Task item: "This screenshot has width=1092, height=1092." appears in one line of the records below. Output that line and each one after it, exactly, through the last line.

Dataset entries
******************************

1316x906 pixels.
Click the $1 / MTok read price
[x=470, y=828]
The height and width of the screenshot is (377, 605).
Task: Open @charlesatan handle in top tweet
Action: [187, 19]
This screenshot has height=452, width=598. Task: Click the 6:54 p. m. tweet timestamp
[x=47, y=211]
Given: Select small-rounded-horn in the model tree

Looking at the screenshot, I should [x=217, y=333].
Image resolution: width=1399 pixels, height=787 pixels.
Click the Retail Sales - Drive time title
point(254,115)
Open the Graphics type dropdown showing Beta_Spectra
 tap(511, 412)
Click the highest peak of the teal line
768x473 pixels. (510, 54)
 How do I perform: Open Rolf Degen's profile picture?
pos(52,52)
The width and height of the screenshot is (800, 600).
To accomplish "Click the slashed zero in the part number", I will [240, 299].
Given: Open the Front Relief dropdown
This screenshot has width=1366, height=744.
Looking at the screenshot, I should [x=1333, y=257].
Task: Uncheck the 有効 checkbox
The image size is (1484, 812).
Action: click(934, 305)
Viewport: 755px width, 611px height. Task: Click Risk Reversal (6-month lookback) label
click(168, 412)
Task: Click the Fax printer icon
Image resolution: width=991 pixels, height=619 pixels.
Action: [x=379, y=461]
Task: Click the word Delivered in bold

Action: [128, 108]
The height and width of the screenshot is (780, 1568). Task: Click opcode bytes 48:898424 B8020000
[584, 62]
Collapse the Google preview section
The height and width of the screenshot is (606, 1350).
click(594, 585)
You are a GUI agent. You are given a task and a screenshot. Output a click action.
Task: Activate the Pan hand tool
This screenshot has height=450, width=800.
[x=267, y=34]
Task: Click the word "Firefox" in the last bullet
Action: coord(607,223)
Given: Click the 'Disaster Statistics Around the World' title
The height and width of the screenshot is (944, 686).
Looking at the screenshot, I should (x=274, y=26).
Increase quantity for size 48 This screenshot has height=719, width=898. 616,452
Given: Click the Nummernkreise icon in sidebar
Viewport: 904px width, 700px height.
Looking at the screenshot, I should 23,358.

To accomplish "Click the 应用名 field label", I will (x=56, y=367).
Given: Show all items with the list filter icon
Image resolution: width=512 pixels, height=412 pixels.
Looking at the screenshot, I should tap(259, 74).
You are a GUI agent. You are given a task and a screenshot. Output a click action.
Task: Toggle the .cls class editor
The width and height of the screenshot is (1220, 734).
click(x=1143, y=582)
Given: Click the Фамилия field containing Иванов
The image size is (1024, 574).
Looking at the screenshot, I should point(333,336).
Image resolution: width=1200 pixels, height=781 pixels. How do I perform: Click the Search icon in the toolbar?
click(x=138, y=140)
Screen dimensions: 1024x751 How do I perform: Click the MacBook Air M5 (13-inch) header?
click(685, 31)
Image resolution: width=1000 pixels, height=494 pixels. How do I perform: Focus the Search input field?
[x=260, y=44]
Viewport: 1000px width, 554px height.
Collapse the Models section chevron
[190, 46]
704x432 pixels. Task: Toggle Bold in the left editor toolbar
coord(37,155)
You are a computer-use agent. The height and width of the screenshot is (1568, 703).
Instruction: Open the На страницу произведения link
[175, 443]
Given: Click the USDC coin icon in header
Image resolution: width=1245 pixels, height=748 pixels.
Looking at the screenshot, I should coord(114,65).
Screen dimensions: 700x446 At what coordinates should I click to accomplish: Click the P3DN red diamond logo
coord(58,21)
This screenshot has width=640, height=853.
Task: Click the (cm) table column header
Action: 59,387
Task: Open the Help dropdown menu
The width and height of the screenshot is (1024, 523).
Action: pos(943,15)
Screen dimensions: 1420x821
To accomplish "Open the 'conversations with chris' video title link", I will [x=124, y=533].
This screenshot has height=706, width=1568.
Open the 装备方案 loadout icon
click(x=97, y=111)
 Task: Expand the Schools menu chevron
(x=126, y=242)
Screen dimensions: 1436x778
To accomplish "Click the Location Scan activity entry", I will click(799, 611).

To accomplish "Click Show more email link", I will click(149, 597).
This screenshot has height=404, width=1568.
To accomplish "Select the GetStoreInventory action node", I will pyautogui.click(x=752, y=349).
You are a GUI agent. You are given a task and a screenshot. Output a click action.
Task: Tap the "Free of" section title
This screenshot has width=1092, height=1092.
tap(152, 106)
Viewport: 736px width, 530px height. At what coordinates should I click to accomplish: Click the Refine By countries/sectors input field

******************************

Solution to this task:
This screenshot has width=1092, height=1092.
tap(152, 106)
Viewport: 736px width, 530px height. At what coordinates should I click to accomplish: Click the Refine By countries/sectors input field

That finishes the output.